I had no intentions of blogging these cupcakes but they turned out so cute I couldn't resist sharing.
It was my uncle's birthday recently so I baked a small batch of chocolate cupcakes to drop past his house. Usually I bake a big cake but what with Covid19 household restrictions in Scotland/UK I thought a smaller amount of cake was more sensible since they wouldn't be having a bigger family gathering.

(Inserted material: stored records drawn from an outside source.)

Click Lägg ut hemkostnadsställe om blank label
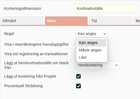Viewport: 140px width, 99px height. pyautogui.click(x=36, y=65)
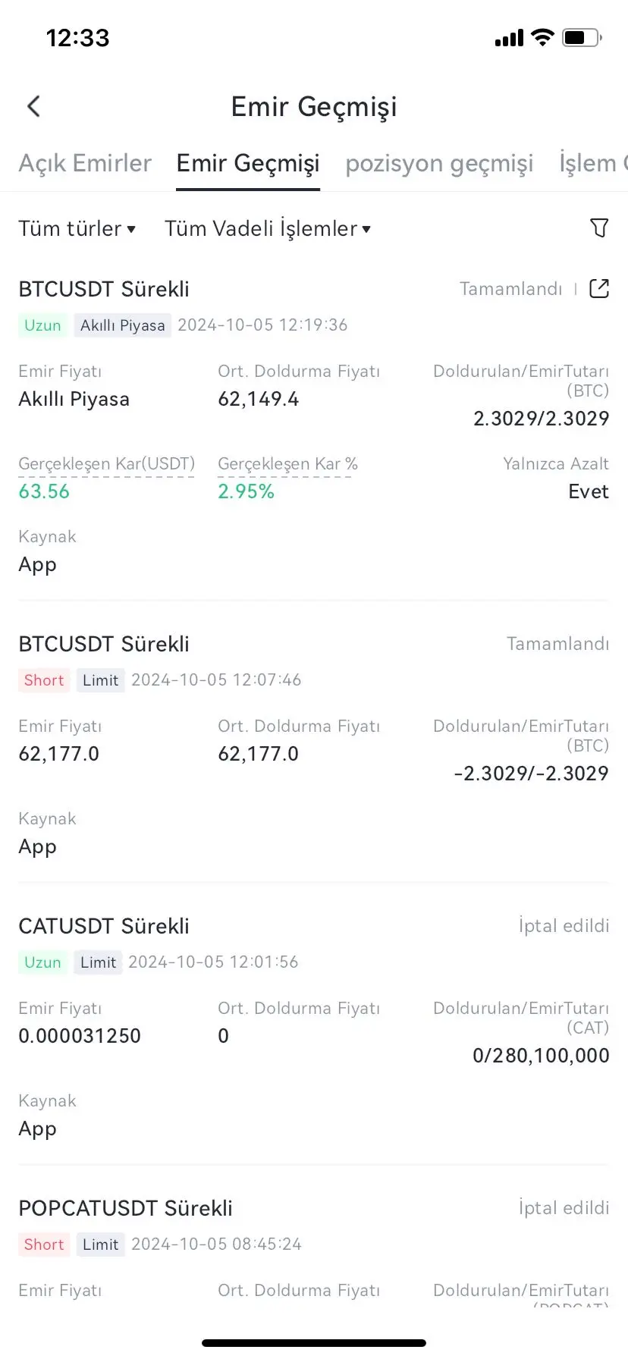Open the POPCATUSDT Sürekli order entry

(x=125, y=1208)
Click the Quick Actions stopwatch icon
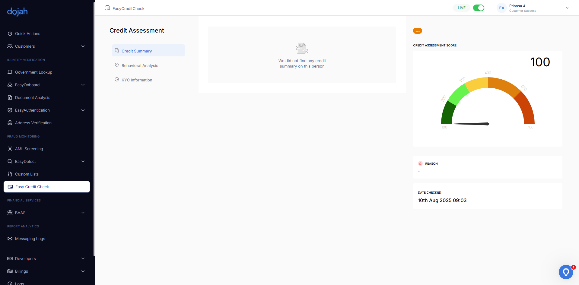 point(10,33)
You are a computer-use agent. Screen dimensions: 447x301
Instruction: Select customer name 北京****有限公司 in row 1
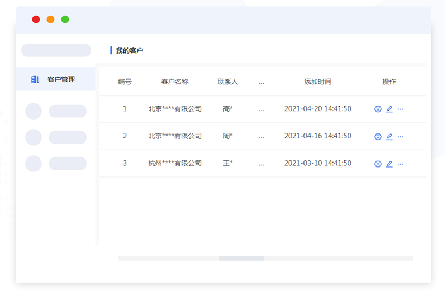(175, 109)
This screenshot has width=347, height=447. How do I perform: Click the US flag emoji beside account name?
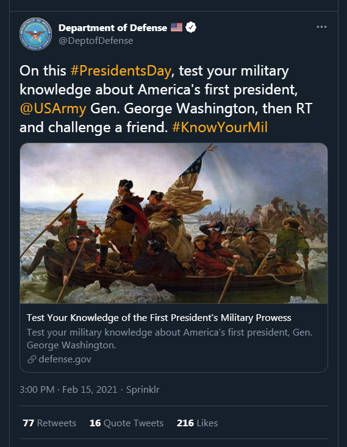click(x=177, y=27)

When rummaging through my baking cupboard for cake decorations I came across a bag of jazzies/snowies (white chocolate buttons covered in sprinkles.) I received them as a Christmas present from my best friend last year (she knows they're my favourite pick 'n' mix sweetie) but I was astounded to discover the bag was entirely unopened?!? Changed days. Anyway, I thought they'd make a fun topping for the birthday cupcakes.

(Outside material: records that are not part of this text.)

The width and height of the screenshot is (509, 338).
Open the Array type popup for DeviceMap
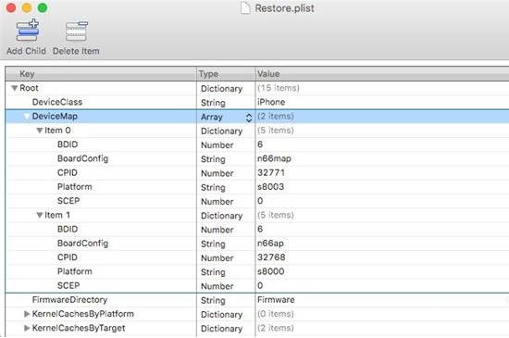(x=249, y=118)
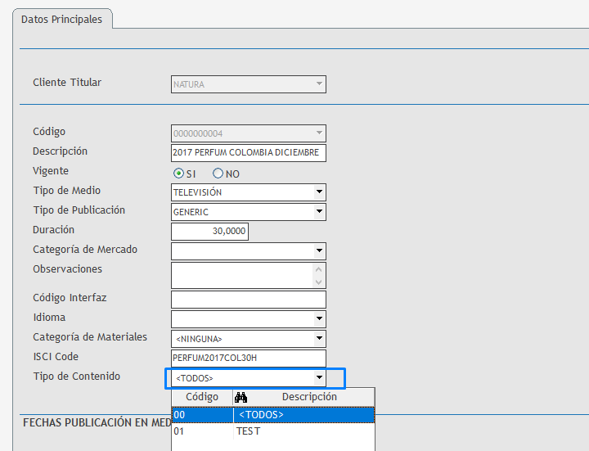Switch to the Datos Principales tab
Image resolution: width=589 pixels, height=451 pixels.
coord(61,19)
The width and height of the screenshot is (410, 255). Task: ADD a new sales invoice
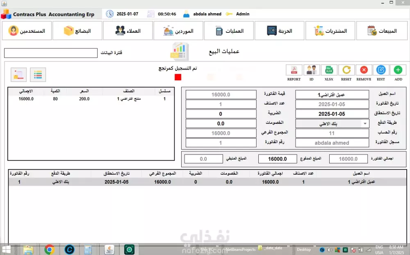coord(397,69)
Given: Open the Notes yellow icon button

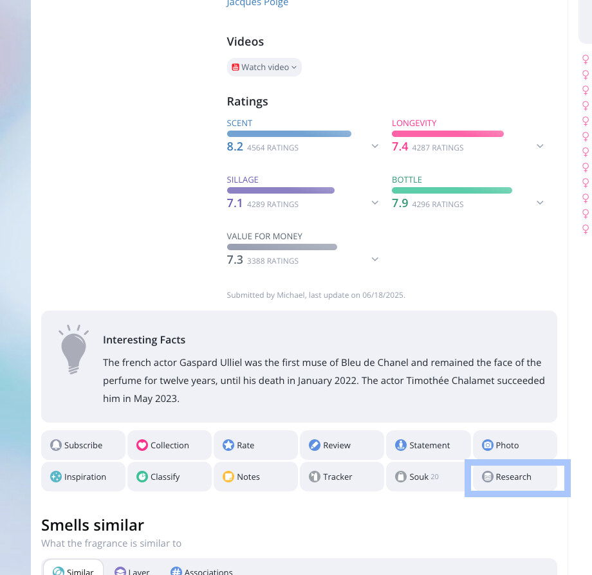Looking at the screenshot, I should click(228, 477).
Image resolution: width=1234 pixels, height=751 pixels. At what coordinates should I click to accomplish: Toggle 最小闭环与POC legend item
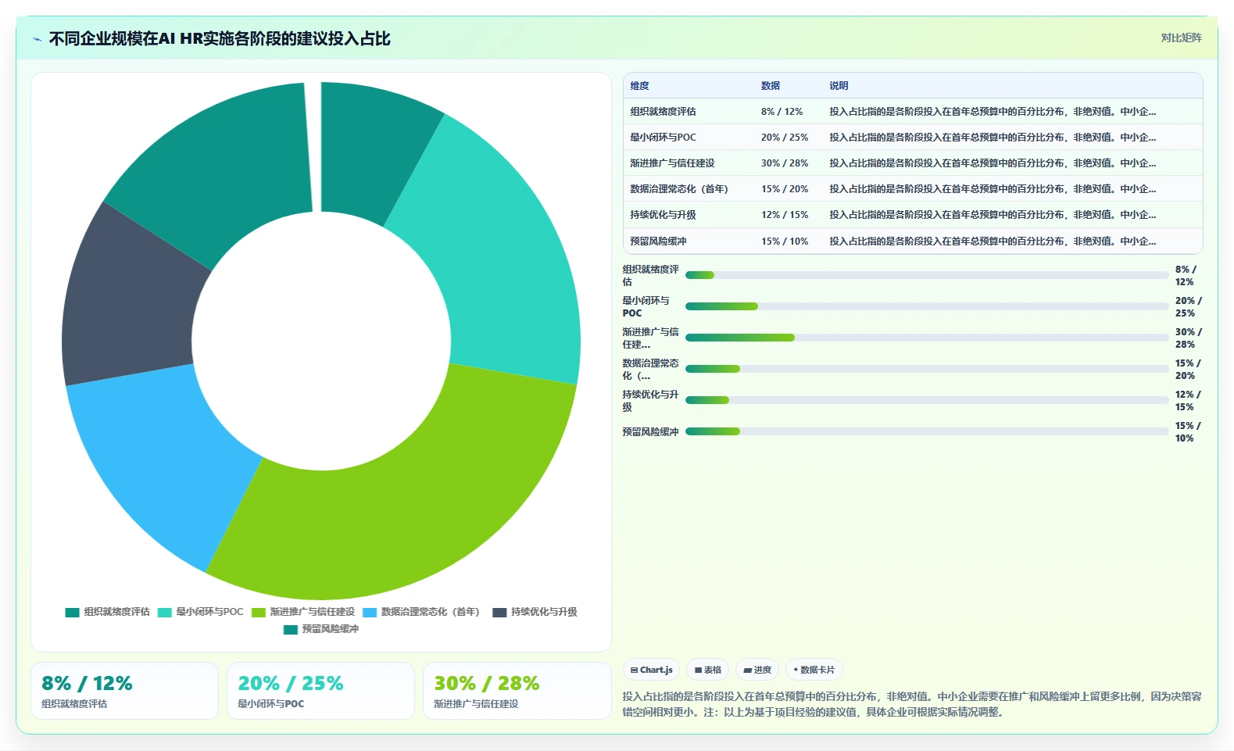coord(200,612)
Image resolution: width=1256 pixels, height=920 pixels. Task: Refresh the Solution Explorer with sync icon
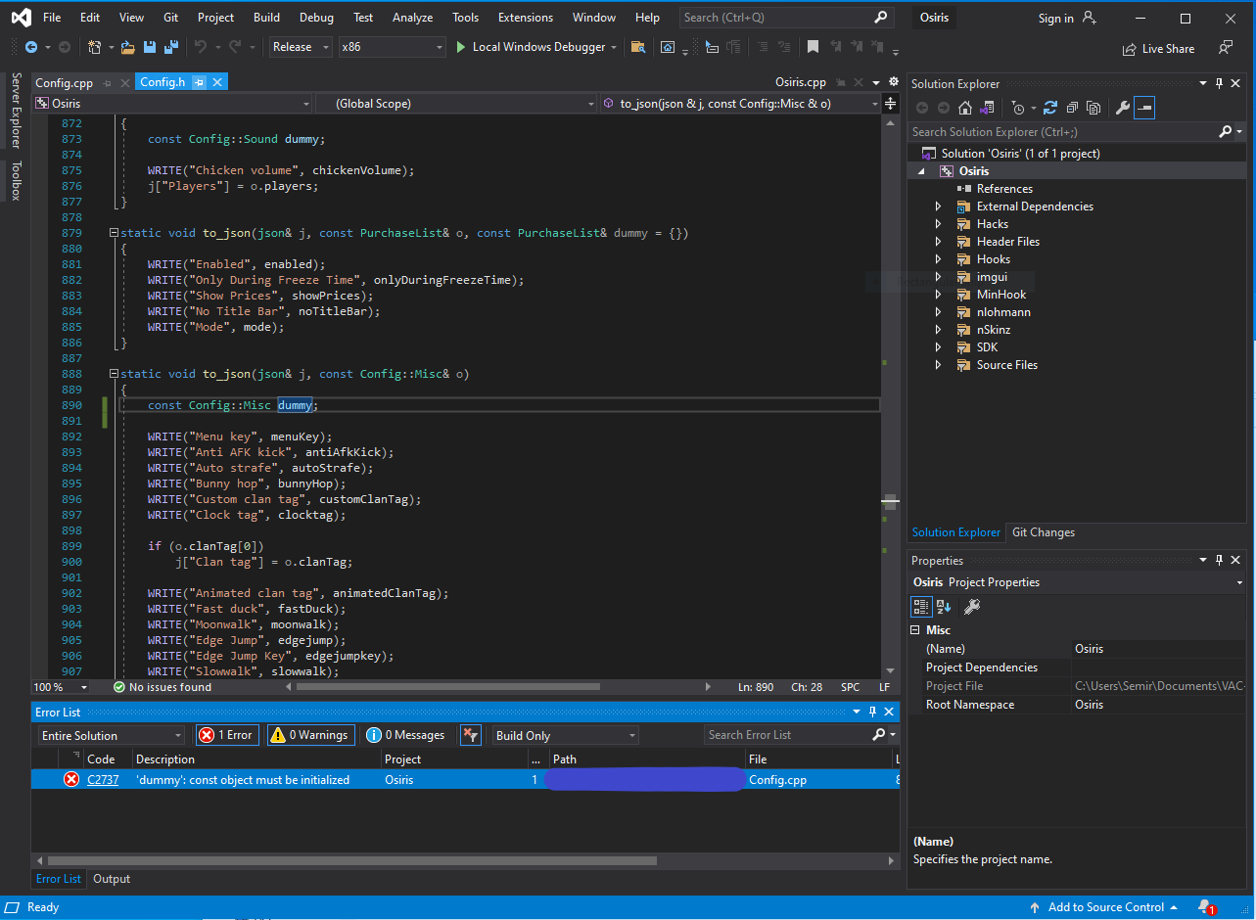coord(1050,108)
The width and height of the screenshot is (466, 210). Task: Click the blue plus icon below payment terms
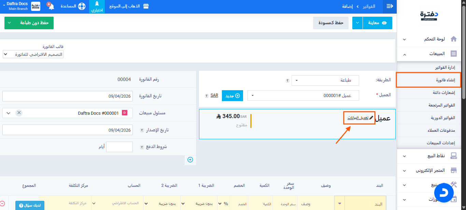click(190, 160)
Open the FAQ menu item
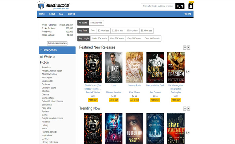235x144 pixels. click(x=61, y=14)
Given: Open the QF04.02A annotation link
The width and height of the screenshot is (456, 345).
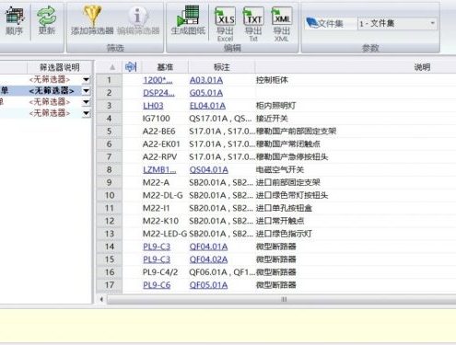Looking at the screenshot, I should point(208,259).
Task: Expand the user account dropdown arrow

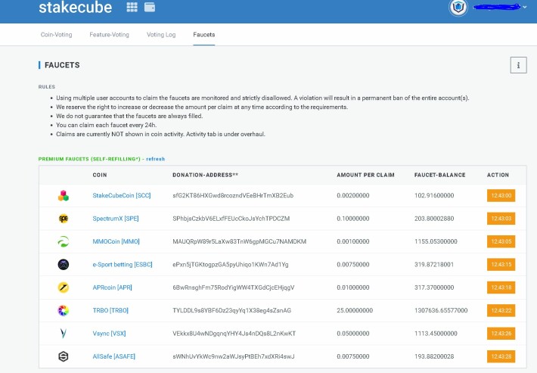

It's been a while since I've baked cupcakes. For whatever reason I've been on more of a muffin and biscuit kick this year, so it was nice to return to them. They're always fun to make. Obviously I reserved one cupcake for myself. Quality control and all that.
I also used up the last of my pretty Lakeland paper cases when making these cupcakes. Dare I say it I think it's time to replenish the cupcake case stash as I mostly only have Christmas themed ones left. My stash was borderline out of control a few years ago so it's good to see I've worked through them!
Chocolate jazzie cupcakes
This recipes yields approx. 10 cupcakes.
cakes:
4oz soft light brown sugar
4oz softened butter or Stork margarine
2 large eggs
4oz self raising flour
1 tbsp cocoa powder
Splash of milk.
1/2 tsp vanilla extract
decoration:
chocolate butter icing - admittedly I made this up without a recipe, but the Hummingbird Bakery Cookbook's chocolate icing recipe is a favourite of mine when I do follow a recipe.)
cake sprinkles/ chocolate buttons/ jazzies for decoration.
Preheat the oven to gas 4/180C/fan 160C and line a cupcake tray with paper cases.
In a large bowl beat together the butter and sugar for about 5 minutes until fluffy. Add the eggs one at a time, mixing well between each addition. Add a tbsp of the flour mix with the second egg to prevent the mixture from curdling.
In a separate bowl sift together the remaining flour and cocoa powder then add to the main mixture along with the vanilla extract and a splash of milk. Mix until everything is fully combined.
Divide the mixture between the cupcake cases, filling each case about 2/3 full. Bake on the middle shelf of the oven for approx. 25-30 minutes, until well risen and firm to touch.
Make your chosen icing and spread onto the top of each cupcake with a teaspoon or palette knife then liberally cover the icing with cake sprinkles. Add two chocolate buttons or Jazzies on top for extra decoration.